Hal-Safi is a tiny village wedged between the equally small village of Kirkop and the somewhat larger town of Zurrieq. The village has some 2,000 inhabitants and the name ‘safi’ means pure in Maltese. The name may derive from the fresh air around this once remote village, though another theory goes that the villagers were spared from an epidemic which hit the islands long ago.

Safi, Malta

Safi’s simple charms centre on its beautiful village core which, as to be expected, contains some of the finest buildings of the community. Surprisingly, although Safi has been a parish since 1598, the parish church is one of the smallest of such churches in Malta. Built around 1740, it is dedicated to Saint Paul, and the village celebrates the saint every year towards the end of August.

Villino Vella, Safi, Malta

Next to the parish church stands another small church dedicated to Saint Mary – this latter built around 1760. On the church’s other side stands one of Safi’s finest houses - Villino Vella. This was built in 1926 and today serves as a nuns’ convent. Also in the area is a ‘Dejma Cross’ – one of the best preserved in the islands. These crosses once marked the boundaries of parishes.

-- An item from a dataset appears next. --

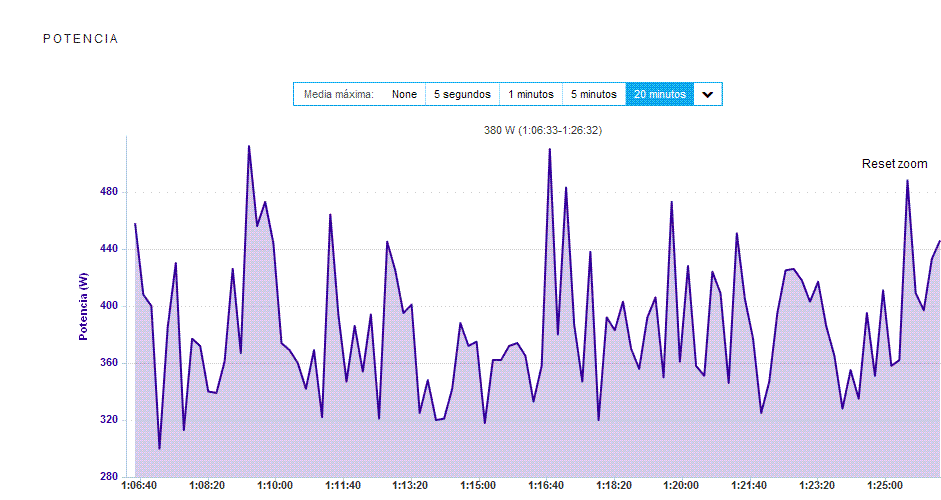Viewport: 941px width, 500px height.
Task: Reset zoom on the power chart
Action: (x=894, y=164)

Remnants of Roman Wall, Safi

Towards the southern end of Triq San Pawl (the village’s main street) stands the most visible remnant of the village’s ancient roots – a stretch of a wall which dates back to Roman times and which probably formed part of a Roman villa which once stood there. A few metres away from the wall is Malta’s best preserved windmill at Tax-Xarolla. The windmill’s immediate precincts include a medieval chapel as well as the remains of Christian catacombs.

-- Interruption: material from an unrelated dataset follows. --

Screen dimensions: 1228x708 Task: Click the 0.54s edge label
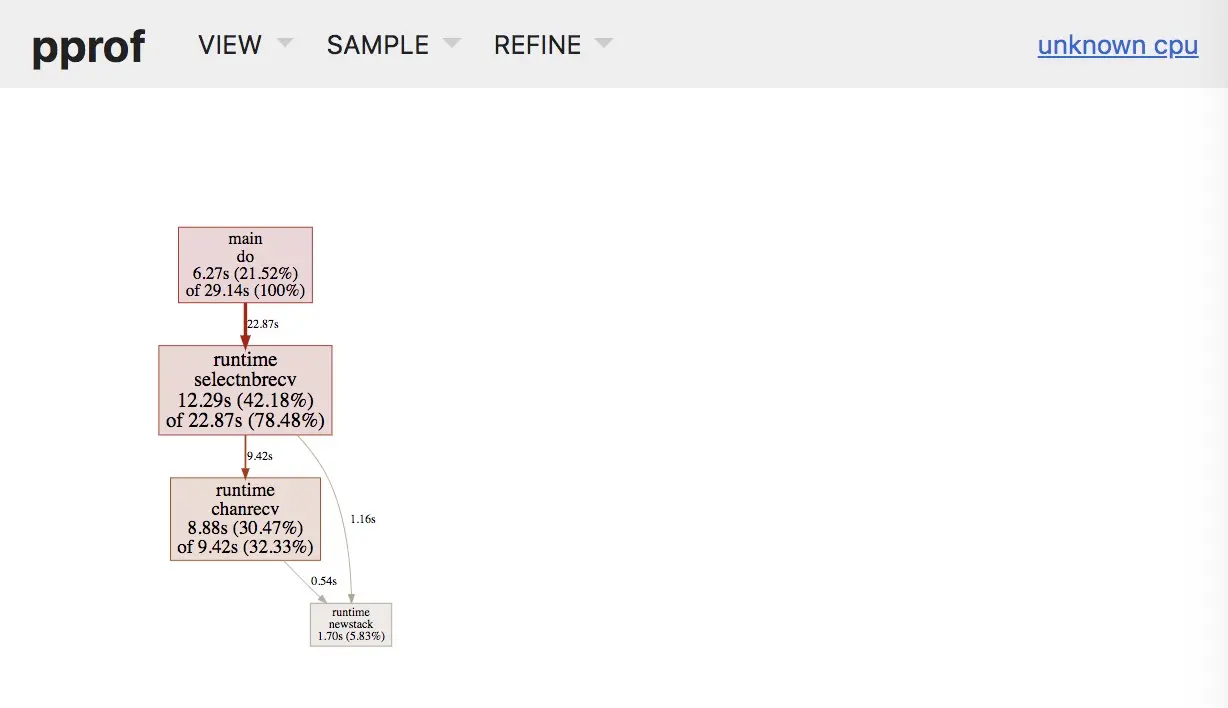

On the village’s periphery one finds the tiny Sir Alexander Ball Garden. This was one of a series of such gardens established in the early days of the British presence in Malta and is named after the islands’ first British Governor.

Safi Doorway

The narrow streets and lanes that wind their way from the village’s core add to the undeniable charm of this small, close-knit community. Definitely Safi merits an hour’s diversion on any venture to the south of the island.